▶ **Exercices**
1. Indiquez si chaque affirmation ci-dessous concorde avec l'extrait de page, en répondant par oui ou non et en citant les mots décisifs.
(a) Le tribunal correctionnel de Lyon a condamné les deux militants.
(b) Le portrait se trouvait dans la salle des mariages d'une mairie lyonnaise.
(c) La formule « ce bien qui fait jouir des autres biens » est attribuée à Tocqueville.
2. Relevez tous les noms de personnes qui figurent dans l'extrait de page.
3. Répondez à ces questions d'après l'extrait de page.
(a) Par quoi la liberté peut-elle être maintenue et garantie ?
(b) À quelle date le tribunal correctionnel de Lyon a-t-il rendu sa décision ?
(c) Pour quel motif les deux militants étaient-ils poursuivis ?

▶ **Extrait de page**
- - -

« La liberté, ce bien qui fait jouir des autres biens », écrivait Montesquieu. Et Tocqueville : « Qui cherche dans la liberté autre chose qu’elle même est fait pour servir ». Qui s’intéresse aujourd’hui à la liberté ? A celle qui ne se confond pas avec le libéralisme économique, dont on mesure combien il peut être source de prospérité mais aussi d’inégalités et de contraintes sociales ? A celle qui fonde le respect de la vie privée et la participation authentique à la vie publique ? La liberté devrait être au cœur de la démocratie et de l’Etat de droit. En même temps, elle ne peut être maintenue et garantie que par la vigilance et l’action des individus. Ils ne sauraient en être simples bénéficiaires ou rentiers, ils doivent non seulement l’exercer mais encore surveiller attentivement ses conditions d’exercice. Tâche d’autant plus nécessaire dans une période où les atteintes qui lui sont portées sont aussi insidieuses que multiples.


mardi 17 septembre 2019

Les "décrocheurs" devant le Président Magnaud

A la surprise générale, le tribunal correctionnel de Lyon, par une décision rendue le 16 septembre 2019, a relaxé deux militants de l'Association non violente COP 21. Ils étaient poursuivis pour vol en réunion, après avoir décroché la photographie du président de la République, exposée dans la salle des mariages de la mairie du IIe arrondissement de Lyon. Le portrait dérobé a ensuite été brandi lors d'une manifestation.

- - -

▶ **Données affichées**
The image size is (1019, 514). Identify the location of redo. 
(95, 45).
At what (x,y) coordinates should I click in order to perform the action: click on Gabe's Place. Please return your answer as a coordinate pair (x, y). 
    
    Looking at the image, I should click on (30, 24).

- - -

▶ **Corrigés**
1.
(a) Non : « a relaxé deux militants de l'Association non violente COP 21 ».
(b) Oui : « exposée dans la salle des mariages de la mairie du IIe arrondissement de Lyon ».
(c) Non : « « La liberté, ce bien qui fait jouir des autres biens », écrivait Montesquieu ».

2. Montesquieu, Tocqueville, Magnaud

3.
(a) Par la vigilance et l'action des individus.
(b) Le 16 septembre 2019.
(c) Pour vol en réunion.